The strange thing about my experience is that it was other women who put me in that position and were nasty about the break times. When one of the male managers found out what was going on he gave me the key to a file room that I could lock myself into. I still had to sit on the floor, but it was a big improvement. Unfortunately, that only lasted a short time since the office was remodeled shortly after and that file room was turned into work space. Back to the bathroom for me.

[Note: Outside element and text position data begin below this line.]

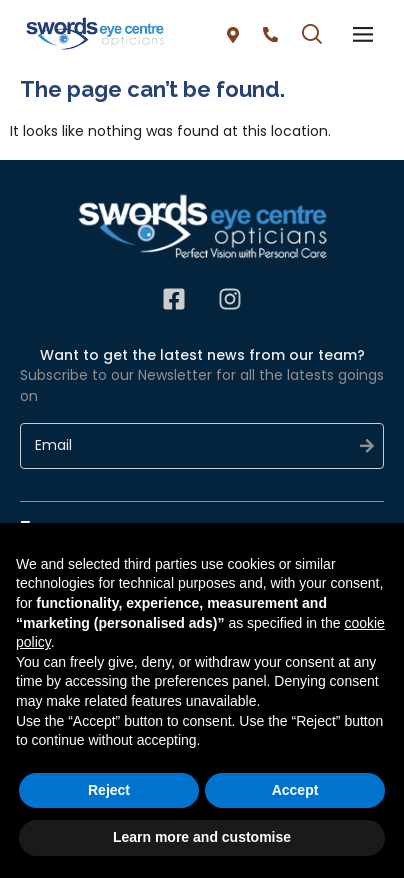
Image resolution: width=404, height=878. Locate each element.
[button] (312, 37)
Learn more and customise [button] (202, 837)
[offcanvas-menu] (363, 34)
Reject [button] (109, 790)
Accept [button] (295, 790)
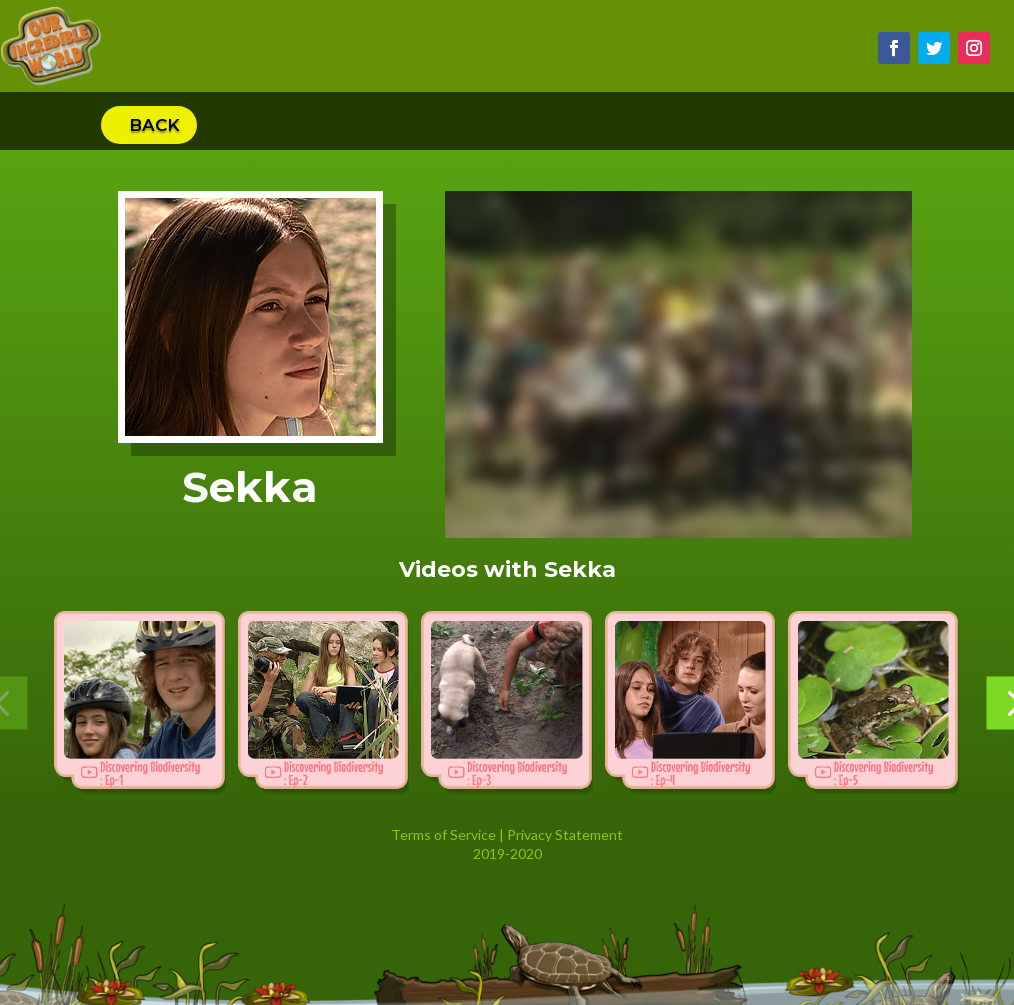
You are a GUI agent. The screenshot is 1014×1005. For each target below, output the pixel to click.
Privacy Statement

But I made it to my son's 1st birthday.

Jaarad: the majority of women here use formula. This includes stay-at-home moms who have all of the time and leisure in the world to spend breast feeding. In my experience, only the poor who can't afford the formula breast feed.

 
At 8:40 AM , Blogger MommaBean said...

Em, that's serious dedication! Sadly, it doesn't necessarily surprise me that women are culprits here too. Unfortunately, part of human nature is that we have trouble not pushing our own values and baggage onto others :(.

 
At 2:12 PM , Blogger nido said...

Most of the new mothers I know in Amman stopped nursing or never did it because they found it easier. they first try the formula when they leave the house -because their husbands don't allow them to breastfeed when they go out, even if they cover up- and then they get used to it and gradually their babies start liking the bottle more and more.
It amazes me that some women use the bottle when they have all the strength and time to breastfeed :(!

 
At 2:16 PM , Blogger MommaBean said...

Nido, I'm with you. It's a shame that the dads aren't more aware of the benefits of breastfeeding to both mom and baby...

 
At 11:16 PM , Blogger Nicole said...

A real pity about the state of breatstfeeding in Jordan. It is such a silly waste to buy formula especially in families where every penny counts. It makes me so sad for the children who need that extra boost of ammunition in such a difficult society. I hope the situation changes.

 
At 1:17 PM , Anonymous Anonymous said...

MommaBean,

I just have a quick question for you but couldn't find an email so had to resort to this. I am a progressive blogger. Please email me back at barbaraobrien@maacenter.org when you get a chance. Thanks.

Barbara

 
At 8:42 AM , Anonymous snowwoman said...

Oh dear,oh dear! No maternity leave??? What did you have to do with your children?? Here in Sweden the day-care centers (nurseries) are only for children aged 1 yrs and up. Before that they are supposed to be at home with a parent. "Maternity leave" (for mum or dad), is about 12-13 months in Sweden and you get about 80 % of your salary from the state, not the employer...

 
At 7:15 PM , Blogger Hareega said...

I have seen many times conservative women in Jordan breastfeeding in public without even covering up, they just let it hang there in public whether it's the street or the hospital or even the public bus!!

Men sometimes forget that one day they were babies who needed milk. They should encourage women to breastfeed their kids.